At the top of Figure 7 is an example graph of a four processor system. Thread 0 produces data consumed by threads 2 and 3, and thread 1 produces data consumed by threads 0 and 3. The matrices below the graph is the dependence matrix, representing the dependences in the graph. The crossed elements in the diagonal of the matrix are not stored since intra-thread dependences are not able to cause dependence violations. The commit mask is generated by applying a logical OR operation on the elements of each row in the matrix. The empty bits in the commit mask indicate threads that no other threads depend on. In matrix A of Figure 7 we can see that no other thread depends on threads 2 and 3 because their bits in the ORed vector are not set. This means that they can be committed simultaneously as they will not cause any inter-thread dependences. Now that we have committed thread 2 and 3, we can remove arcs pointing to and from these threads from the graph. This is done by removing rows 2 and 3 as well as columns 2 and 3 of the matrix. Matrix B of Figure 7 shows the result of this operation, as well as that thread 0 can now commit since no thread depends on it anymore. Committing thread 0 leaves us with only thread 1, and thus it is the last one to commit.
Conclusion
We have introduced the Speculative Lock Reordering Scheme (SLR) to extract more concurrency in critical sections by letting threads speculatively execute them in parallel. A unique feature of SLR is that it exploits the fact that multiple threads can execute a critical section in an arbitrary order as long as modifications inside it are carried out atomically. If threads that speculatively execute the critical section concurrently form a dependency chain that can be represented by an acyclic dependency graph, an execution order that commits threads in the reverse dependency order will convert true data dependences into name dependences and will thus not cause misspeculations.

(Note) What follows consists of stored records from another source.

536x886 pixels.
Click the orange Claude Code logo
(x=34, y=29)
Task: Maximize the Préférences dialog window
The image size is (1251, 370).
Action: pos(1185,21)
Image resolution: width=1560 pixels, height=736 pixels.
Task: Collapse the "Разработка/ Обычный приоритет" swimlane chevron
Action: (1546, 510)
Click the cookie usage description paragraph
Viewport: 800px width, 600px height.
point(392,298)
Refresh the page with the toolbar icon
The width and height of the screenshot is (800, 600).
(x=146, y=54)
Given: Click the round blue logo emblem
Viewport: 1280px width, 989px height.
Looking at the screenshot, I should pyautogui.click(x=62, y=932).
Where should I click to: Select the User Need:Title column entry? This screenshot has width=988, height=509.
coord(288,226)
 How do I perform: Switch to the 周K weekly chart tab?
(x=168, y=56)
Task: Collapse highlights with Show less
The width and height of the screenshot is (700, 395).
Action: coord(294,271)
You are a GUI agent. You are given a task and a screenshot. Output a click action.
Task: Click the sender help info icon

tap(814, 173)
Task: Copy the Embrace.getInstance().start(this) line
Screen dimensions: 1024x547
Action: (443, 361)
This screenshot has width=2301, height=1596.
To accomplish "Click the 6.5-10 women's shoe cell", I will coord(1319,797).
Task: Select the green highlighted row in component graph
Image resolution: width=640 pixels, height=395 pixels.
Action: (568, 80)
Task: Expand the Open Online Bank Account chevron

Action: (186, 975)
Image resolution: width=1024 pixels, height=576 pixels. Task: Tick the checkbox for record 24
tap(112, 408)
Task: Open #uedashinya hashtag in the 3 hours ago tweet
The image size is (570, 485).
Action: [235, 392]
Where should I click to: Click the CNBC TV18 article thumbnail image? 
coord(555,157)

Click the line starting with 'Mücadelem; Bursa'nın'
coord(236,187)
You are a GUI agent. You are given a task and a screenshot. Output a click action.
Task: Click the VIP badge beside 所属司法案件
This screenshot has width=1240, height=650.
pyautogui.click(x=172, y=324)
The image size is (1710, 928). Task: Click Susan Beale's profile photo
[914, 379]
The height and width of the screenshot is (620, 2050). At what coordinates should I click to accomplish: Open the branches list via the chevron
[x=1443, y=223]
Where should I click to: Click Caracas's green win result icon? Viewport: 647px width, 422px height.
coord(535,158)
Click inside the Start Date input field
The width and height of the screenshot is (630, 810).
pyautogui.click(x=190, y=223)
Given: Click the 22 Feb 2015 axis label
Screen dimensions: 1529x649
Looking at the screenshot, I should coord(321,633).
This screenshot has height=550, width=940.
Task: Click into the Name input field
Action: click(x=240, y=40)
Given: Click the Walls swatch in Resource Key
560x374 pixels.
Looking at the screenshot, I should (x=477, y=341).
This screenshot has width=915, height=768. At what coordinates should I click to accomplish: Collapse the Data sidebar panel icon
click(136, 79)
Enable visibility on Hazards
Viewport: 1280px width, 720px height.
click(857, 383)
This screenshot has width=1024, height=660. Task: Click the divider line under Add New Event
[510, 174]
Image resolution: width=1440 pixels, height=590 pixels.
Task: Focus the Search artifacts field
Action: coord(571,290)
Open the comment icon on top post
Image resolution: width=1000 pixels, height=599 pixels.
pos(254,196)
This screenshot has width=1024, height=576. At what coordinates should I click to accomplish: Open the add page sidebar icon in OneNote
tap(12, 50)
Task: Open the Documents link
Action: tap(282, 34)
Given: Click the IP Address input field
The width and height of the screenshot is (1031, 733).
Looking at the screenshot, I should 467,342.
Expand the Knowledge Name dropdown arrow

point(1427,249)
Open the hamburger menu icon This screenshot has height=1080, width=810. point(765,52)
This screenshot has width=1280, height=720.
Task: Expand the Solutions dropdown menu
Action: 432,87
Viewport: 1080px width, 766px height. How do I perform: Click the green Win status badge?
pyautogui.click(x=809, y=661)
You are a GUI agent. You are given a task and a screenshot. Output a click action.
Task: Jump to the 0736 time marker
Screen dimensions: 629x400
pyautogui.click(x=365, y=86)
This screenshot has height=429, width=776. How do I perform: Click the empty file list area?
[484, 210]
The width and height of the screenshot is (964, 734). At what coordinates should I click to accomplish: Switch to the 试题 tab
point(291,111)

We carried out a microbenchmark analysis based on the critical sections in applications in the SPLASH-2 suite and found that a fair number of them could be executed in parallel. We also compared the data dependence resolution strategy in SLR with that of previously published lock speculation systems in which the execution order is dictated by the order by which the threads arrive or exit from the critical section. While such methods can resolve data dependences through bypassing and eager restart, these capabilities were shown to only partly compensate for the improved concurrency by SLR. We finally showed that SLR can be supported by thread-level data dependence speculation systems with a quite simple extension. This extension makes decisions on the order by which threads should be committed based on the dependences between them.